Back to Blog

Exploring the Potential of Machine Learning for Derivative Product Categorization

This article discusses the use of Machine Learning (ML) for product categorization in derivatives. It starts by introducing the two traditional methods of classifying financial products: mapping product codes from different taxonomies and analyzing the product structure through rules. Both methods have their own challenges and limitations.

The article then introduces ML as a third approach to product categorization. ML models can be trained on a dataset of labeled transactions to learn the patterns that distinguish different product types. The article explores the use of different ML frameworks and describes the findings, challenges, and future work.

Product Categorization

With the pressures around regulatory compliance only continuing to intensify, the critical role played in the reporting of financial transactions by product category codes has come into even sharper focus with the upcoming publication of a Unique Product Identifier (UPI).

Product categorization involves comparing products that may be structurally very similar in 99% of their features – it is the remaining 1% that makes them distinct. From the perspective of a regulator, the categorization facilitated by these codes – or taxonomies – facilitates at once data aggregation, transparency through the ability to query that data, and the extraction of risk measures.

There were two main methods for product categorization:

  1. Mapping product codes from different taxonomies.
  2. Analyzing structure through rules.

Mapping product codes

Mapping codes for different product types between different taxonomies – is a difficult and costly task. Sometimes the definitions of the codes are not clear or precise, at which point it becomes difficult to compare the meanings of codes across different taxonomies. Moreover, those taxonomies may also use different levels of granularity, making a one-to-one mapping difficult between the codes. For example the ISDA taxonomy in most asset classes is more granular than the CFI.

▸ **What the exercise asks**
Rewrite the section of the derivative product categorization article from "This article discusses" to "challenges and limitations.", replacing "classifying" with "categorizing".

▸ **Given information**

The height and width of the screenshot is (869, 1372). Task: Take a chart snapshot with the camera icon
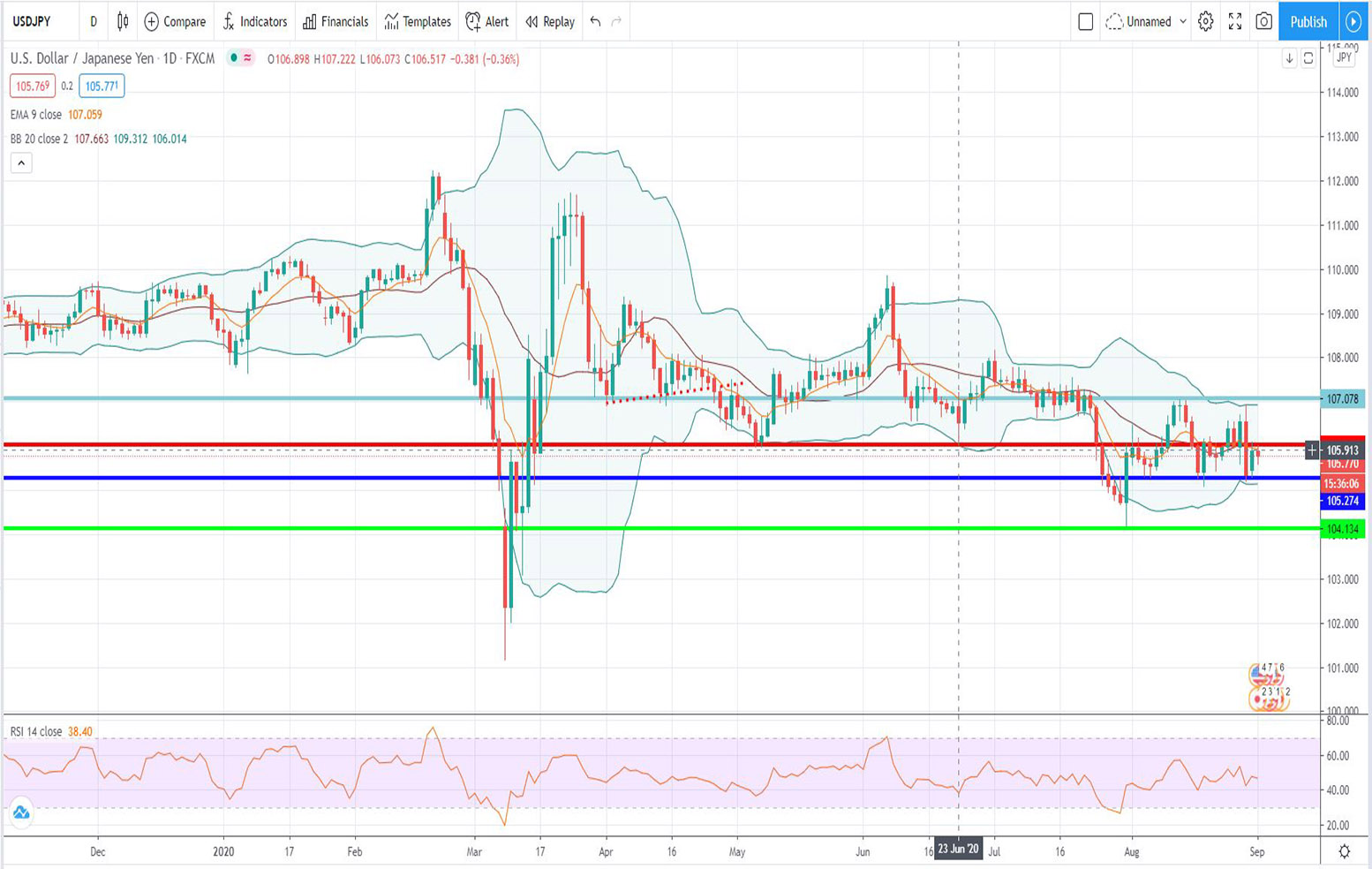click(x=1263, y=21)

▸ **Complete response**
This article discusses the use of Machine Learning (ML) for product categorization in derivatives. It starts by introducing the two traditional methods of categorizing financial products: mapping product codes from different taxonomies and analyzing the product structure through rules. Both methods have their own challenges and limitations.